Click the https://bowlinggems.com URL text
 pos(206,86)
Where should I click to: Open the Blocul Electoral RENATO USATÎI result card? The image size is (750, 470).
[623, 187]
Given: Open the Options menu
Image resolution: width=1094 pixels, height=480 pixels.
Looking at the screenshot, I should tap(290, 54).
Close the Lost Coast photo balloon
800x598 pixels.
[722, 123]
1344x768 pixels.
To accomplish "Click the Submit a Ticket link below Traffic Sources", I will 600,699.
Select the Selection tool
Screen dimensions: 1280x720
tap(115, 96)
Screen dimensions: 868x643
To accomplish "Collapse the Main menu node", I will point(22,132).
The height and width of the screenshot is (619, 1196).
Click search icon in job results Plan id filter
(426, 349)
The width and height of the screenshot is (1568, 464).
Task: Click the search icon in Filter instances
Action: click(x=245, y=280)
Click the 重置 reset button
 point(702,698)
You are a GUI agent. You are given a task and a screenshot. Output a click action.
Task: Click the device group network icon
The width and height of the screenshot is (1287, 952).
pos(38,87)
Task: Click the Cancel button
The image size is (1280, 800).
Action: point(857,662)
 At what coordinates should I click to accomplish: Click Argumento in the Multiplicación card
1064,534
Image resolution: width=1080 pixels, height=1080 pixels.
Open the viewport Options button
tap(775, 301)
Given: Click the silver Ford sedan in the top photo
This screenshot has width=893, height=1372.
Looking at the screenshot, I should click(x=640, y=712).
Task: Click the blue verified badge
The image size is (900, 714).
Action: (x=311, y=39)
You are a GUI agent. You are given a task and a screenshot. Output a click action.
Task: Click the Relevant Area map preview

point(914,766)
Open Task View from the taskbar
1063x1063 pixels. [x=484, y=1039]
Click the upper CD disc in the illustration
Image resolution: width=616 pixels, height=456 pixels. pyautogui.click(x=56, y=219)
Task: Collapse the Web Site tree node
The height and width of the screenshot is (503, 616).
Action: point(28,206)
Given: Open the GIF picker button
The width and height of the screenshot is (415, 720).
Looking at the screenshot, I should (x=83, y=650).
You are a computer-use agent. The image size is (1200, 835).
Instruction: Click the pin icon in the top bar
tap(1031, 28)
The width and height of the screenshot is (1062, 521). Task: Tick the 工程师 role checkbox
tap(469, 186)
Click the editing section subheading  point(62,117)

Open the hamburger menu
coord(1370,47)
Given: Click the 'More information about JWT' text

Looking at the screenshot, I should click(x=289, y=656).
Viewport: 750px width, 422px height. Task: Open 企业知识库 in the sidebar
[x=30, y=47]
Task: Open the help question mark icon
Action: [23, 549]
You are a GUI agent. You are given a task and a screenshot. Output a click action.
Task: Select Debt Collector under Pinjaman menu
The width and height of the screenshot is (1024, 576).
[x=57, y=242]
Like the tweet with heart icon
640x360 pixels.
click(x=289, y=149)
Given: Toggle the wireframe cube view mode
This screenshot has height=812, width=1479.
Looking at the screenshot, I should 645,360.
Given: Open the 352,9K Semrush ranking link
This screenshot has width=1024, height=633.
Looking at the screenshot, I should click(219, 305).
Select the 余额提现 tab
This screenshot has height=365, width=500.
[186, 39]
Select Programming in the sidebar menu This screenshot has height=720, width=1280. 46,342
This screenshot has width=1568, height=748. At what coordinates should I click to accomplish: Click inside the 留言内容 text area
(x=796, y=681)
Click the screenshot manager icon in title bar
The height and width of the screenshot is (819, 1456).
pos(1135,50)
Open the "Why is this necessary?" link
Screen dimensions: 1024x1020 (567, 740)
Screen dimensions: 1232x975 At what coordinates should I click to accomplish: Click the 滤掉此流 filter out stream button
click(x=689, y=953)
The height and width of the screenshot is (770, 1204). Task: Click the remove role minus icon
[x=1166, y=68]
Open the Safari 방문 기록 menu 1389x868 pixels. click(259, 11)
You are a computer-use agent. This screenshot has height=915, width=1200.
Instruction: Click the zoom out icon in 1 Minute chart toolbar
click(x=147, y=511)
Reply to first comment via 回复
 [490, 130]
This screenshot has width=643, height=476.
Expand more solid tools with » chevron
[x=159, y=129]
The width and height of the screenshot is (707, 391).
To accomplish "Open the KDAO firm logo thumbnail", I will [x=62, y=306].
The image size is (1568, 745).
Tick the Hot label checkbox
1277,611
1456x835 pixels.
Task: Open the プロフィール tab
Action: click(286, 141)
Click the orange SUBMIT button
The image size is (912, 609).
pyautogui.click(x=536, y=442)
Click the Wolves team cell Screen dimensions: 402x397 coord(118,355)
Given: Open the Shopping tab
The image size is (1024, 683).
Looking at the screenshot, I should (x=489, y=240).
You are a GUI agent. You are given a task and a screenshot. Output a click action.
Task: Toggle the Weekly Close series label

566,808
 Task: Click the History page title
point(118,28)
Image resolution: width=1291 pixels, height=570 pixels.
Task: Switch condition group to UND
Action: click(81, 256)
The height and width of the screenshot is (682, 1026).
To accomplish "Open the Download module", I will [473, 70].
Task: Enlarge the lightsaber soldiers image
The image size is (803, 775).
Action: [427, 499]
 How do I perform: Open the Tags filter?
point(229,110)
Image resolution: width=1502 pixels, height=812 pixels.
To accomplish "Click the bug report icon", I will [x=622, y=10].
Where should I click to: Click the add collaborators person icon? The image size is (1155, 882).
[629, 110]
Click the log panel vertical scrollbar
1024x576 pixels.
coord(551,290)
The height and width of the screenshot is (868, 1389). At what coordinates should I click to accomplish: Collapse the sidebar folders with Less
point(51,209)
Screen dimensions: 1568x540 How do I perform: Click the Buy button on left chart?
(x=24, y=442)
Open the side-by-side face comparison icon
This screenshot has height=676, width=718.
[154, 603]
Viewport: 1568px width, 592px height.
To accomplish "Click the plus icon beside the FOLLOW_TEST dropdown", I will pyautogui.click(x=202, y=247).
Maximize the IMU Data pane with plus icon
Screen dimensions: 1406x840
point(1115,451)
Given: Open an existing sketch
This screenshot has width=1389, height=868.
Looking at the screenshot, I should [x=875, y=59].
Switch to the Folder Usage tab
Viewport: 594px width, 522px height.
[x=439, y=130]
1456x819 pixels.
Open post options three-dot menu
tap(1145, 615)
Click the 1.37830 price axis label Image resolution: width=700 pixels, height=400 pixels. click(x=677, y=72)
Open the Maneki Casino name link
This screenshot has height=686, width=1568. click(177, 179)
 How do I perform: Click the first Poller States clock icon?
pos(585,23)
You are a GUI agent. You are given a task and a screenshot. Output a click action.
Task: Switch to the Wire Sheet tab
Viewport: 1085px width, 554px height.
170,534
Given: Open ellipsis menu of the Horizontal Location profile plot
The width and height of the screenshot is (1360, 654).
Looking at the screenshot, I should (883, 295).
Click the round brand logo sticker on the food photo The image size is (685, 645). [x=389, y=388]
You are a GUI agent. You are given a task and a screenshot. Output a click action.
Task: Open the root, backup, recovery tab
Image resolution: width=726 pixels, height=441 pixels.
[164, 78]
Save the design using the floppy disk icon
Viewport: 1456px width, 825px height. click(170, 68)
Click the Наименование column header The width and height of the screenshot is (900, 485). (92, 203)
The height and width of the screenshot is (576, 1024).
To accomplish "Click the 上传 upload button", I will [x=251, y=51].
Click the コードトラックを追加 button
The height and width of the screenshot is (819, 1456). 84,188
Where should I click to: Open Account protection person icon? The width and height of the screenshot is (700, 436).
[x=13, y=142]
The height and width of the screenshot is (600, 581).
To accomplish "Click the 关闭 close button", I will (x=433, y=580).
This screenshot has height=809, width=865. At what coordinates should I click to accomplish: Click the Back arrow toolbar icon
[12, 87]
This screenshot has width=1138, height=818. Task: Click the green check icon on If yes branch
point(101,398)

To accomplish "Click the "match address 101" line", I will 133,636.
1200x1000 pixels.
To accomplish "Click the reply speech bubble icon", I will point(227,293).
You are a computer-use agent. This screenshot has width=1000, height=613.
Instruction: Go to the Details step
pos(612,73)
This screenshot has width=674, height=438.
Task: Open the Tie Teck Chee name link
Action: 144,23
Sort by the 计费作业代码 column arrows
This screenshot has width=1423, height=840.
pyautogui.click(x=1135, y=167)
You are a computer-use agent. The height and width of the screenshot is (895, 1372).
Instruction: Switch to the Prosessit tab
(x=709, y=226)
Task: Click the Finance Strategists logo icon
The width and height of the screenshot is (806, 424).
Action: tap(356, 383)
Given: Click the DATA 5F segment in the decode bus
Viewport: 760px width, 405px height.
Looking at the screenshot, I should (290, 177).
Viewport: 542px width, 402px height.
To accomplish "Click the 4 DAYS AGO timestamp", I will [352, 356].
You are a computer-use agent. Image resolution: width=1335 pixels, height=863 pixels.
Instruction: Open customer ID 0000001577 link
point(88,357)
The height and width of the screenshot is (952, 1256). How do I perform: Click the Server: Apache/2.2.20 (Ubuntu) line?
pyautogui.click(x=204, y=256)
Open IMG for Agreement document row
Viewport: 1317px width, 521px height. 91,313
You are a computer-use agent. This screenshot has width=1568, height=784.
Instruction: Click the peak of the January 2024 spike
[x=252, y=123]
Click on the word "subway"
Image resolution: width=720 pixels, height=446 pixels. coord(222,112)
==================================================
TASK DESCRIPTION: Please convert everything from the first line down to the line containing "Looking at the screenshot, I should click(x=640, y=712).", including both, into a JSON list of strings with one string per line and any blank lines left out.

RIGHT ANSWER:
[
  "Click the https://bowlinggems.com URL text",
  " pos(206,86)",
  "Where should I click to: Open the Blocul Electoral RENATO USATÎI result card? The image size is (750, 470).",
  "[623, 187]",
  "Given: Open the Options menu",
  "Image resolution: width=1094 pixels, height=480 pixels.",
  "Looking at the screenshot, I should tap(290, 54).",
  "Close the Lost Coast photo balloon",
  "800x598 pixels.",
  "[722, 123]",
  "1344x768 pixels.",
  "To accomplish \"Click the Submit a Ticket link below Traffic Sources\", I will 600,699.",
  "Select the Selection tool",
  "Screen dimensions: 1280x720",
  "tap(115, 96)",
  "Screen dimensions: 868x643",
  "To accomplish \"Collapse the Main menu node\", I will point(22,132).",
  "The height and width of the screenshot is (619, 1196).",
  "Click search icon in job results Plan id filter",
  "(426, 349)",
  "The width and height of the screenshot is (1568, 464).",
  "Task: Click the search icon in Filter instances",
  "Action: click(x=245, y=280)",
  "Click the 重置 reset button",
  " point(702,698)",
  "You are a GUI agent. You are given a task and a screenshot. Output a click action.",
  "Task: Click the device group network icon",
  "The width and height of the screenshot is (1287, 952).",
  "pos(38,87)",
  "Task: Click the Cancel button",
  "The image size is (1280, 800).",
  "Action: point(857,662)",
  " At what coordinates should I click to accomplish: Click Argumento in the Multiplicación card",
  "1064,534",
  "Image resolution: width=1080 pixels, height=1080 pixels.",
  "Open the viewport Options button",
  "tap(775, 301)",
  "Given: Click the silver Ford sedan in the top photo",
  "This screenshot has width=893, height=1372.",
  "Looking at the screenshot, I should click(x=640, y=712)."
]